In Cina, dove il coronavirus ha colpito con circa 40 giorni in anticipo rispetto a noi, con le dovute precauzioni (mascherine per gli addetti e accessi ristretti in alcuni casi) i negozi e le catene stanno riaprendo, con code che si formano al di fuori dei locali.
Si parla di “Revenge spending“. Quasi come se, dopo il lungo astenersi dalla vita sociale e dal consumo, le persone sentissero una vera e propria necessità di rifarsi del tempo perduto e delle occasioni mancate. Questo a dimostrazione del fatto che questo periodo particolare non ha cancellato, almeno per quanto riguarda la Cina, il lato “materiale” dell’esistenza dell’essere umano.

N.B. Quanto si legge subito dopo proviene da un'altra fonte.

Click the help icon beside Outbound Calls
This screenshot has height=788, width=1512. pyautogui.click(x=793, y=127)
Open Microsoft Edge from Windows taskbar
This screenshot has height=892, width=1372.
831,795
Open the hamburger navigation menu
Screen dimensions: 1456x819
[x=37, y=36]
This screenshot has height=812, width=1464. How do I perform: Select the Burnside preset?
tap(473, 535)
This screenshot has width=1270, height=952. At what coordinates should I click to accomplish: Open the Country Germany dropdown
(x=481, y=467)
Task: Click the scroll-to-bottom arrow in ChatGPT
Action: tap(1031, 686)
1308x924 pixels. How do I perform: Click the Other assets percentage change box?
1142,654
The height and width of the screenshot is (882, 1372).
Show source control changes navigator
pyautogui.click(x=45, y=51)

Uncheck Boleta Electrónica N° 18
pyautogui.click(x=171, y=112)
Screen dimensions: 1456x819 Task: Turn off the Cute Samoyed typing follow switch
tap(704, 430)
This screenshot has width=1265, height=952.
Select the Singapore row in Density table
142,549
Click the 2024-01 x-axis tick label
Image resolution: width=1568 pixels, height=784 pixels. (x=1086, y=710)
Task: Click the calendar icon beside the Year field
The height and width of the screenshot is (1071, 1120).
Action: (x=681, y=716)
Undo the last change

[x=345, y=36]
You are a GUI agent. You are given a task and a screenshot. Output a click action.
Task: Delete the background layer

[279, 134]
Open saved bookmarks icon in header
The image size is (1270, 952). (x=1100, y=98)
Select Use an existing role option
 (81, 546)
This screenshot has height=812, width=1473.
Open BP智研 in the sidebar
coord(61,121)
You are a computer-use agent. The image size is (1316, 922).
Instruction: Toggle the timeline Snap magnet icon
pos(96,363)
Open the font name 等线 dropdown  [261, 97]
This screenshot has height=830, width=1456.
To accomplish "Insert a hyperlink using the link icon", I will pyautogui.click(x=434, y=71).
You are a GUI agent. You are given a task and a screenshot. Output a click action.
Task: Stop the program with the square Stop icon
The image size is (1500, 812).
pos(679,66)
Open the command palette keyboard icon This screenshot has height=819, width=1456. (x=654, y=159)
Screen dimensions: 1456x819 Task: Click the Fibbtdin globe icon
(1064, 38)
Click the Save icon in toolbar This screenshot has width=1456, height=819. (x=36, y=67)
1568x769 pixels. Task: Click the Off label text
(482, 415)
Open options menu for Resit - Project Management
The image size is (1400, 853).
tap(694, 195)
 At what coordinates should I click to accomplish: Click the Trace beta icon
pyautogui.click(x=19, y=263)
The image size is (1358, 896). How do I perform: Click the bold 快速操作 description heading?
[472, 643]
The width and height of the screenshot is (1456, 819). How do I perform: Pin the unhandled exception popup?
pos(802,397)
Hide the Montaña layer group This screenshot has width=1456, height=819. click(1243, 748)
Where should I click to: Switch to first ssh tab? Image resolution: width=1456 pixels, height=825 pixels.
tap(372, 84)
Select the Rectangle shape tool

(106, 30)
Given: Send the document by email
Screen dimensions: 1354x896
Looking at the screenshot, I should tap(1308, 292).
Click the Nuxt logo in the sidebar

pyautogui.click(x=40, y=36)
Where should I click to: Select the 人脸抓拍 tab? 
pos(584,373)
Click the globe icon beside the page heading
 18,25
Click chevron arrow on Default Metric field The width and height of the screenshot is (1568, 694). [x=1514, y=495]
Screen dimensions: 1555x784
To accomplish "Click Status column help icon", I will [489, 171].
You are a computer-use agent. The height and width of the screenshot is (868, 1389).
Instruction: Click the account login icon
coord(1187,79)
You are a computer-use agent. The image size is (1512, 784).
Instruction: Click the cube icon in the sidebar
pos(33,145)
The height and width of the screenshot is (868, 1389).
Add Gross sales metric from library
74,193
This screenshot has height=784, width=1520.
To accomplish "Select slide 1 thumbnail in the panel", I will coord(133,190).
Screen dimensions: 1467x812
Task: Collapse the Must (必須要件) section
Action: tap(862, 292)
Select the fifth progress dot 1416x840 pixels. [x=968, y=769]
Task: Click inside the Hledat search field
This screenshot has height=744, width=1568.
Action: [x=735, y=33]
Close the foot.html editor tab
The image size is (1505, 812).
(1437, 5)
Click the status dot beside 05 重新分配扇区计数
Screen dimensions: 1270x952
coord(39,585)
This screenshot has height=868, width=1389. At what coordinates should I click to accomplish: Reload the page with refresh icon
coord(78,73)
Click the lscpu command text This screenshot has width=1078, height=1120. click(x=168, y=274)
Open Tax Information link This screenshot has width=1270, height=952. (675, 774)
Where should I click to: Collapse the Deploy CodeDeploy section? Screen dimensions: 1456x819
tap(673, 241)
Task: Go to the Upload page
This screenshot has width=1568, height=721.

Il quotidiano China Daily ha pubblicato un articolo con un titolo molto esaustivo che rende l’idea degli umori post-quarantena: “Recovery wish list being drawn up” ovvero “Si cominciano a scrivere le liste delle cose da fare per riprendersi“. Ai primi posti ci sono: andare al ristorante, viaggiare, festeggiare e fare shopping. E anche se stanno parlando di priorità della popolazione cinese a mio avviso ritengo che siano le stesse che potrebbe elencare ciascuno di noi, a seguito, prima su tutte, di quella di poter riabbracciare i nostri cari.